- **Work to be completed**
Return all lines from the listing below in which the string "computer" occurs.

★ ★ ★ ★ ★

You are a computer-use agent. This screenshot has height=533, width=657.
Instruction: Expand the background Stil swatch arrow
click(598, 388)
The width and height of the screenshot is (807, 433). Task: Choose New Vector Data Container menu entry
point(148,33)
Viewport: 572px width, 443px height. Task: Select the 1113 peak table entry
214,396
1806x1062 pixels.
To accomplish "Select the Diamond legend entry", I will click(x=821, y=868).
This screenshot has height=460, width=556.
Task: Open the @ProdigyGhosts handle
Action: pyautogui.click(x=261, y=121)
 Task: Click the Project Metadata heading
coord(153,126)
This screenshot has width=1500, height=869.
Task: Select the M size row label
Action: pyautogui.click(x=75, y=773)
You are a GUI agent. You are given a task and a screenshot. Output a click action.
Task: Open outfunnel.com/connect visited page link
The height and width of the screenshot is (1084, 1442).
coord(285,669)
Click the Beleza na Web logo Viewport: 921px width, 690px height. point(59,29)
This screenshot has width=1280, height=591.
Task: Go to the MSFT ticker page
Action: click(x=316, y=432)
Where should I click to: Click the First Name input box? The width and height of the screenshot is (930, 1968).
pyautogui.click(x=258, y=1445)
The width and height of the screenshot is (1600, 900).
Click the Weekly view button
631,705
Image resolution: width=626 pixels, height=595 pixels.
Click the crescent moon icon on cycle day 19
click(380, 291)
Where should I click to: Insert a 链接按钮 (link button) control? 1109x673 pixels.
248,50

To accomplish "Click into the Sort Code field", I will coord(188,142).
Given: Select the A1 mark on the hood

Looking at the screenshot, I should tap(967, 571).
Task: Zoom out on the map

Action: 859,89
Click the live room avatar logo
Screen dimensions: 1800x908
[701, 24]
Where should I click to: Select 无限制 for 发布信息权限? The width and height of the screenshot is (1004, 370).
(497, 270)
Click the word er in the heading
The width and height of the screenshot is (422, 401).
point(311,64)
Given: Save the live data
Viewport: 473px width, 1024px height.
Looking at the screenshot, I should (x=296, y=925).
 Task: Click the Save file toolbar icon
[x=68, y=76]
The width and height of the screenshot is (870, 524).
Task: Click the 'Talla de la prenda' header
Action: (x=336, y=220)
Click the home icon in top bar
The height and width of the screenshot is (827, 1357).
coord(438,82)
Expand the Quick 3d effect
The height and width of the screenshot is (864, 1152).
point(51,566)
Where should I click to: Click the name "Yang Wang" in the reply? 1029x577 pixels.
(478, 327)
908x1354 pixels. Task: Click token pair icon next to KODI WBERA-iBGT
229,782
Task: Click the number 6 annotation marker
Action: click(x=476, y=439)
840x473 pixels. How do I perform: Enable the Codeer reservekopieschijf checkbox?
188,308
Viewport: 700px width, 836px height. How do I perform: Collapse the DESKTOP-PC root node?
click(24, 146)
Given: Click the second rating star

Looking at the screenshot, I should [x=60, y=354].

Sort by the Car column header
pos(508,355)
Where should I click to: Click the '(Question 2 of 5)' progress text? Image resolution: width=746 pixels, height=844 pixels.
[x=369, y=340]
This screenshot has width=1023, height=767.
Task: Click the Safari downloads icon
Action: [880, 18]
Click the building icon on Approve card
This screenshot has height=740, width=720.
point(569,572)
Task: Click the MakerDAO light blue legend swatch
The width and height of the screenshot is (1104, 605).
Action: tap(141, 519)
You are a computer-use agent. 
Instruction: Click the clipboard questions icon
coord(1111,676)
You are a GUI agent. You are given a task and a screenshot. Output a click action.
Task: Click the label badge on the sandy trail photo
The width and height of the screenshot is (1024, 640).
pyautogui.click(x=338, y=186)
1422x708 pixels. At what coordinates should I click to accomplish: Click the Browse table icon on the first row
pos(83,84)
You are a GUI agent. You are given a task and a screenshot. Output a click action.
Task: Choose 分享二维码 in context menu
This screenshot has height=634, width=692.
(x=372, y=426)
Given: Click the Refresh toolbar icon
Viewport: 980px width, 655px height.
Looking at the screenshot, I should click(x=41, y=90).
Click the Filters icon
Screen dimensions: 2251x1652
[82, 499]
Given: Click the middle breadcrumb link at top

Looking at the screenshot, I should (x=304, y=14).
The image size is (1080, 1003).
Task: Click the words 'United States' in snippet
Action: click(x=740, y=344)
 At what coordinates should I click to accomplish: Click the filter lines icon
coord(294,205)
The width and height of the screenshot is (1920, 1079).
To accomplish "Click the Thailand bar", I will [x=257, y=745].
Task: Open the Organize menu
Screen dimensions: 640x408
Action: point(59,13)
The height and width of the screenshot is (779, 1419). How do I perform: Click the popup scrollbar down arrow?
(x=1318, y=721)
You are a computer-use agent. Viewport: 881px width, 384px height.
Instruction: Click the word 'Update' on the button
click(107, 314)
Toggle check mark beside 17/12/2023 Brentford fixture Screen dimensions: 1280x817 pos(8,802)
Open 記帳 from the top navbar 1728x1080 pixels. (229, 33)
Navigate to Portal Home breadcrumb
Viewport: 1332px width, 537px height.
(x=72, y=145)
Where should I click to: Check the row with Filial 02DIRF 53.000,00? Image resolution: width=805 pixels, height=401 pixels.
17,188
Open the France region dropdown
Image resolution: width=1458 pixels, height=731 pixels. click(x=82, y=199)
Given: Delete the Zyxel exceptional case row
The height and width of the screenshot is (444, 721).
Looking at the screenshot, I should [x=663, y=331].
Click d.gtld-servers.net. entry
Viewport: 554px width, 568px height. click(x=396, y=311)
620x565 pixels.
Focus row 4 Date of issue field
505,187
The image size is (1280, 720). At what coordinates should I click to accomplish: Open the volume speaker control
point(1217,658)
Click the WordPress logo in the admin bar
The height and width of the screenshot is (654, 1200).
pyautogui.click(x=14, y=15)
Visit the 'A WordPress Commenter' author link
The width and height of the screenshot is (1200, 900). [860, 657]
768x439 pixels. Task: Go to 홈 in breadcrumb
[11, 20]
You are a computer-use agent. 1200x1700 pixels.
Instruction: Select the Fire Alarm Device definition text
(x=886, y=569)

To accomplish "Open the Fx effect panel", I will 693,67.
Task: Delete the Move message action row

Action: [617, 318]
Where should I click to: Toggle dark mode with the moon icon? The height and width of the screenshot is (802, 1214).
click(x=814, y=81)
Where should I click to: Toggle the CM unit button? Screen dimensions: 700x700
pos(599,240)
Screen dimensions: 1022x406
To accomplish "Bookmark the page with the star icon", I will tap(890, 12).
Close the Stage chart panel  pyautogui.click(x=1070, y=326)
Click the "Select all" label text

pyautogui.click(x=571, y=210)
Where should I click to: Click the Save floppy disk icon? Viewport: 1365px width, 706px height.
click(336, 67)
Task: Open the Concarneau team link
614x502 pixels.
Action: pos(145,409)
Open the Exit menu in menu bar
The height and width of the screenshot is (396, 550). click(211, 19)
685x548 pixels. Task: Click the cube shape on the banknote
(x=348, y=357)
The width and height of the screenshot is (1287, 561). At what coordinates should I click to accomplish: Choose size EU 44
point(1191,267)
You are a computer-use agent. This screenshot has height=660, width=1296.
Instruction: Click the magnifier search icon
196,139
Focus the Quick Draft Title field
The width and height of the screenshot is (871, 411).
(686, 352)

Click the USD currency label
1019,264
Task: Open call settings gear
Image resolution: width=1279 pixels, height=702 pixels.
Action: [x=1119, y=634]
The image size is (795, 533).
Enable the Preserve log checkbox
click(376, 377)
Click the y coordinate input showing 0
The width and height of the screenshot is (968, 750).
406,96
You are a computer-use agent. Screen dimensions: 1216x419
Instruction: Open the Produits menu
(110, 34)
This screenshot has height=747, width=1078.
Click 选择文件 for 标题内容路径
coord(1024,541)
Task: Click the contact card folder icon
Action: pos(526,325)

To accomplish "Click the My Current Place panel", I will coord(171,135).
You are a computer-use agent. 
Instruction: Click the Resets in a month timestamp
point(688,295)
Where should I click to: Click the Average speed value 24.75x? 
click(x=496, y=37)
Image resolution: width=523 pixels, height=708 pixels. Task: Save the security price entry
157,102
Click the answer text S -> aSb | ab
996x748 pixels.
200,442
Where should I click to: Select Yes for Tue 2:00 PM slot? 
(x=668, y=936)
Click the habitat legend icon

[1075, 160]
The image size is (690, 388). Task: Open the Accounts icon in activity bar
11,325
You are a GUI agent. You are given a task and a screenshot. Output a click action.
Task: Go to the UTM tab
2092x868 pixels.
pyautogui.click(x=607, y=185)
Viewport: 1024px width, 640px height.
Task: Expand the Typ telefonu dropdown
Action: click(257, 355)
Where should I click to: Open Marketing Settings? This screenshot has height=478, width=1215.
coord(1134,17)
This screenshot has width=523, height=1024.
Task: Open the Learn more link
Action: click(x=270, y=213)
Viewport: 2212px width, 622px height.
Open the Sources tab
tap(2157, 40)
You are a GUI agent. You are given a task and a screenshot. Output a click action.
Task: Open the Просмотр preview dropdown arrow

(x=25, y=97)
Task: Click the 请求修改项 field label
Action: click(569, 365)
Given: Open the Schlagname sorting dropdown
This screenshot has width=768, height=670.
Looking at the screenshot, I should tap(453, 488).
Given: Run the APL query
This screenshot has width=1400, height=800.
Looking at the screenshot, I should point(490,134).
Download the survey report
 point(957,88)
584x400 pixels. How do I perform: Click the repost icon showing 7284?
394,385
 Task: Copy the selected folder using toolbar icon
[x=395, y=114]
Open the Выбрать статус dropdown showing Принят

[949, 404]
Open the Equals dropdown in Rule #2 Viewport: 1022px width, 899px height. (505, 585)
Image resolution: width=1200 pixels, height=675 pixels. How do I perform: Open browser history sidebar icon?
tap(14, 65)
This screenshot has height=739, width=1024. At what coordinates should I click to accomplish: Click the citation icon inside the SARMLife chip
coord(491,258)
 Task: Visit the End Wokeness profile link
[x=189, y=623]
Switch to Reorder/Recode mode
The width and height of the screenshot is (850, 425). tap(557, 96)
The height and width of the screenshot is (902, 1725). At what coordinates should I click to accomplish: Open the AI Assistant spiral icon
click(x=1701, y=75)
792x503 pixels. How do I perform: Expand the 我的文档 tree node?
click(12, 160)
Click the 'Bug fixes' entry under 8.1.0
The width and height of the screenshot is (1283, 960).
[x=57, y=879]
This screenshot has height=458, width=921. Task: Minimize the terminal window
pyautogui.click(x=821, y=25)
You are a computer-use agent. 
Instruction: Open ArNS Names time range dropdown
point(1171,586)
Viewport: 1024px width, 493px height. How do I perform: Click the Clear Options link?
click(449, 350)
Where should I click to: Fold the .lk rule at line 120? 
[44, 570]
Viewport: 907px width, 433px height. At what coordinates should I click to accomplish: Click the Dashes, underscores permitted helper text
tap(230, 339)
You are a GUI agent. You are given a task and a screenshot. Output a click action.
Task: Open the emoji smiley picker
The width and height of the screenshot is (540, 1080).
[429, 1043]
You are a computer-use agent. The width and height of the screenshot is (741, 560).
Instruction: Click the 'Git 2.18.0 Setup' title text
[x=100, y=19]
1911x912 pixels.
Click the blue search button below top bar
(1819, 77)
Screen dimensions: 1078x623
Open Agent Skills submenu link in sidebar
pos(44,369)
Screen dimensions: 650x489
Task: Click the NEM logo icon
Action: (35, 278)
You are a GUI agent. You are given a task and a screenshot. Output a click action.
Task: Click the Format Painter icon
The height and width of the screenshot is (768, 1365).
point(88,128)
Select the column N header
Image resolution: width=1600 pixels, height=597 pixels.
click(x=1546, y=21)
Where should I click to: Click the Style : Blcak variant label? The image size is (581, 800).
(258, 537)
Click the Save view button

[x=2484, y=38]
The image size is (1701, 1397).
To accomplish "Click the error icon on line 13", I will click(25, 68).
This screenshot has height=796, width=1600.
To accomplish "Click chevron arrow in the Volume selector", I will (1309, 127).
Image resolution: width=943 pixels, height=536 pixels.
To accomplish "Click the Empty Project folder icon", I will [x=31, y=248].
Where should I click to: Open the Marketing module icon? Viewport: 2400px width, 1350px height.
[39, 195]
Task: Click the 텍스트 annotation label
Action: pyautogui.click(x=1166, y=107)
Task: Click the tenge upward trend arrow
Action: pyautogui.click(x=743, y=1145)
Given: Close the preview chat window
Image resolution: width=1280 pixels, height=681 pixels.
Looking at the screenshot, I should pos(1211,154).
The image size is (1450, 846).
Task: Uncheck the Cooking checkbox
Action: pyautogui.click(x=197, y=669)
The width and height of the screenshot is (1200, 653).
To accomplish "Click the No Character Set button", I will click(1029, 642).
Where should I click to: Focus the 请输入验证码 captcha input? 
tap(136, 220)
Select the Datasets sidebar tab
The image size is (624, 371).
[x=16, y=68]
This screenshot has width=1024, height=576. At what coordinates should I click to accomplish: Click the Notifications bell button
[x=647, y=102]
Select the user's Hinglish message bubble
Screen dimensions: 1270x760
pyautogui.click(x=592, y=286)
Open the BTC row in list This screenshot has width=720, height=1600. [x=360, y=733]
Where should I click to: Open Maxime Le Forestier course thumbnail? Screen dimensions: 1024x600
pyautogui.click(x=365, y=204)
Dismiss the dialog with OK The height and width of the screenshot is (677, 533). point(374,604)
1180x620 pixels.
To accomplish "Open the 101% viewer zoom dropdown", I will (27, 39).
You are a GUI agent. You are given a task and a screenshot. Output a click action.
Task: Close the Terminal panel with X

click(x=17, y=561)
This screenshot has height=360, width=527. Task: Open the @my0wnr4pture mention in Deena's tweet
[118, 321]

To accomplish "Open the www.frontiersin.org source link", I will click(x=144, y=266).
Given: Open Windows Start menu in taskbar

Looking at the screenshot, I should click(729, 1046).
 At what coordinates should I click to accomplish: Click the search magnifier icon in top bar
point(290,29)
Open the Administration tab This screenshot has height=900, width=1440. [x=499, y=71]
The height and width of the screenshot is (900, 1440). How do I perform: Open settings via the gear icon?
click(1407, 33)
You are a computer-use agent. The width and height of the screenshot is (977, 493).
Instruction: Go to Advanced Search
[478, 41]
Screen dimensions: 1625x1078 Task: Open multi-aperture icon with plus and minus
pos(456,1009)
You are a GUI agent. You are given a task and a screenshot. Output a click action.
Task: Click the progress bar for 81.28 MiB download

★ ★ ★ ★ ★

- **Exercise solution**
You are a computer-use agent. This screenshot has height=533, width=657.
You are a computer-use agent. 
You are a computer-use agent. Viewport: 881px width, 384px height.
You are a computer-use agent. 1200x1700 pixels.
You are a computer-use agent. This screenshot has height=660, width=1296.
You are a computer-use agent. Screen dimensions: 1216x419
You are a computer-use agent. 
You are a computer-use agent. 
You are a computer-use agent. The width and height of the screenshot is (741, 560).
You are a computer-use agent. The width and height of the screenshot is (977, 493).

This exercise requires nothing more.